"Clarence should know that she doesn't owe him an apology, but it's not something he would have necessarily communicated to his wife," she said.
"I feel sorry for her [Virginia]… because based on his book, I don't think he has shared with her what he was like at that point in his life."
In the interview, McEwen told Cooper that she does not want vengeance against Thomas. She said she remained quiet during the trial, in part, because she was still friendly with her former lover.
Still, McEwen was harshly critical of her former lover's performance on the nation's highest court.

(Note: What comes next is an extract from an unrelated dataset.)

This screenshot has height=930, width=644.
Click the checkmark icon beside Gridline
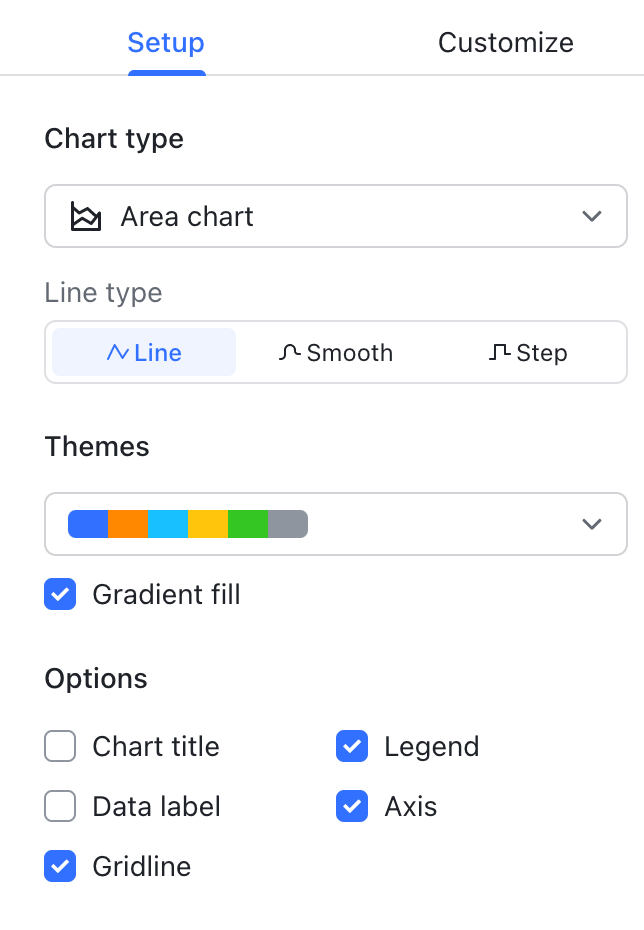coord(60,866)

"Clarence is 90 percent of black people's nightmare on the bench," McEwen said of the Justice's rulings on the high court. "So I would say from the point of view alone -- no, he's not suited to be on the bench."

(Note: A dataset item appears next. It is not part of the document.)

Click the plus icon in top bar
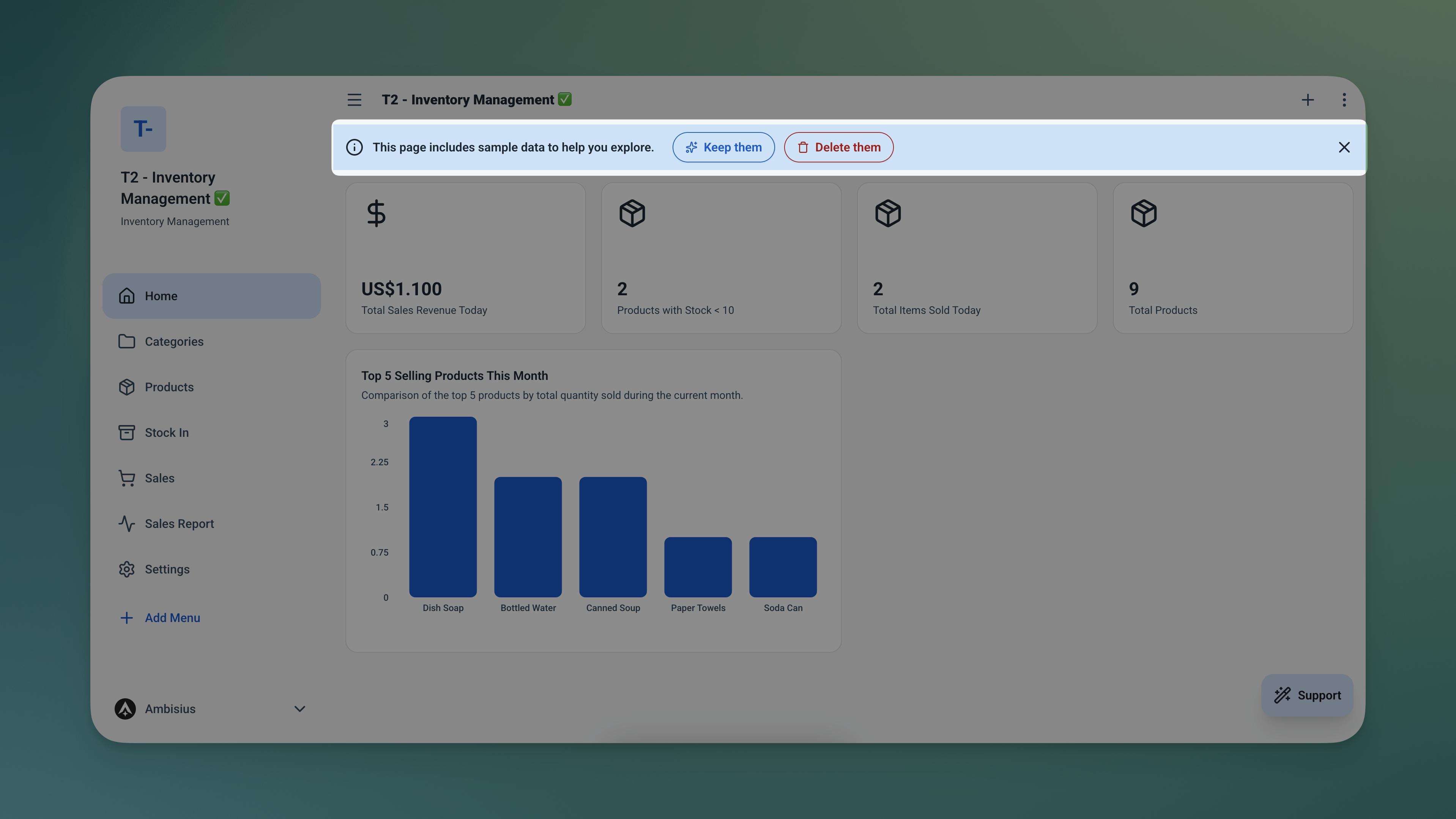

She said Thomas' opinions reflect a transformation of the man she used to know and that they have made her more comfortable with coming forward.
"Clarence has transformed himself -- and continues to transform himself -- into a figure that is fundamentally repugnant," she said.
"Clarence is angry that the black community did not stand up for him... at the point when -- as he would call it -- he was being 'beaten up' at the hearings and even before then," McEwen told Cooper. "I have a firm belief that his rulings on the Supreme Court are a way for him to punish the black leaders and the black community that did not stand up for him.
McEwen, 65, was an administration judge for the Securities and Exchange Commission and the Social Security Administration. She formerly taught law at Howard University and the District of Columbia Law School. She also worked on Capitol Hill for then-Sen. Joe Biden, helping him prepare for the Thomas confirmation hearings.